That product, Elixir Sulfanilamide, killed more than one hundred people, most of them children. Under the FDA’s minimal rules, though, the company was required to pay only a small fine for mislabeling, because “elixirs” were supposed to contain alcohol and this formula had none. The deaths spurred a consensus of outrage, led by the grieving families and intensified by the furious consumer advocates and the anguished physicians who had killed their patients. (As one wrote, he’d watched his own friends die as a result of asking him to treat them.) The head of the company stoked the national anger further by pointing out that barring the mislabeling, the product had been entirely legal: “I do not feel that there was any responsibility on our part.”
The following year Congress passed and Roosevelt signed the 1938 Food, Drug and Cosmetic Act, which empowered the FDA to demand safety testing and accurate labeling and to hold manufacturers legally responsible for harming their customers.
 
 
THAT SPRING of 1935, despite the successful resolution of the Gross case, Charles Norris just felt tired. Another poison. Another murder. Another series of unnecessary deaths. Another story to break your heart.
That April, for the first time in years, he did not attend the Detectives’ Endowment Association’s annual party at the Hotel Astor (“I am avoiding going out as much as possible”) and simply sent a contribution. When his alma mater, Yale, asked for a donation to the alumni fund, he wrote back candidly to the old friend leading the drive: “You ask me how I am. I am just recovering from a bad attack of the ‘flu.’ We must remember that we are all getting old and tired, and my expense account is much larger than my income and it has been so for some time.”
He promised to send a check for fifty dollars, but only in May, when he was sure it would clear. He was putting his spare money into the medical examiner’s office and his spare time into dealing with Mayor La Guardia, who seemed to believe that all longtime department heads must be crooks. La Guardia had ordered examinations of all such departments, and in late May the mayor’s political allies, organized into a Citizens’ Budget Committee, charged Norris’s staff with pocketing illegal fees for routine work such as issuing death certificates.
The commission calculated that 40 percent of the cases handled by Norris’s office required some sort of certified paperwork. That meant more than 20,000 potentially moneymaking opportunities over the previous seventeen years. At worst, if the medical examiner’s office charged $20 per report—a fee that had been set by other departments—then the graft total would approach $400,000 Since Norris took office.
Norris called the report a joke: “I don’t know where they get any estimates of $400,000. The insurance companies occasionally want copies of the hearings, and they pay small fees for them, but we don’t get those requests at the rate of more than two a week and the fee runs from fifty cents to a dollar.” And poor people, he added, had always been given paperwork at no cost at all.
Within a month a formal investigation by the city’s commissioner of accounts had cleared Norris’s office of graft charges. True, the office charged typing fees for lengthy documents, but they ran about fifty cents. The employees apparently had considered this a practice allowed under the law. They did it openly. Rather than $400,000 over the period in question, the amount appeared to be $4,000 during Norris’s time as administrator, or a little over $200 a year split among the typing pool.

*Provided data*.
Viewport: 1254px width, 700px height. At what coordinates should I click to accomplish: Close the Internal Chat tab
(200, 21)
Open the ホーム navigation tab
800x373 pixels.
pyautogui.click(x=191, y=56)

*Problem statement*. Write out, word for word, the part of the excerpt about Charles Norris that opens with the words containing "THAT SPRING of" and closes with "break your heart.". Rely only on the excerpt about Charles Norris and leave the records aside.

*Solution for this task*.
THAT SPRING of 1935, despite the successful resolution of the Gross case, Charles Norris just felt tired. Another poison. Another murder. Another series of unnecessary deaths. Another story to break your heart.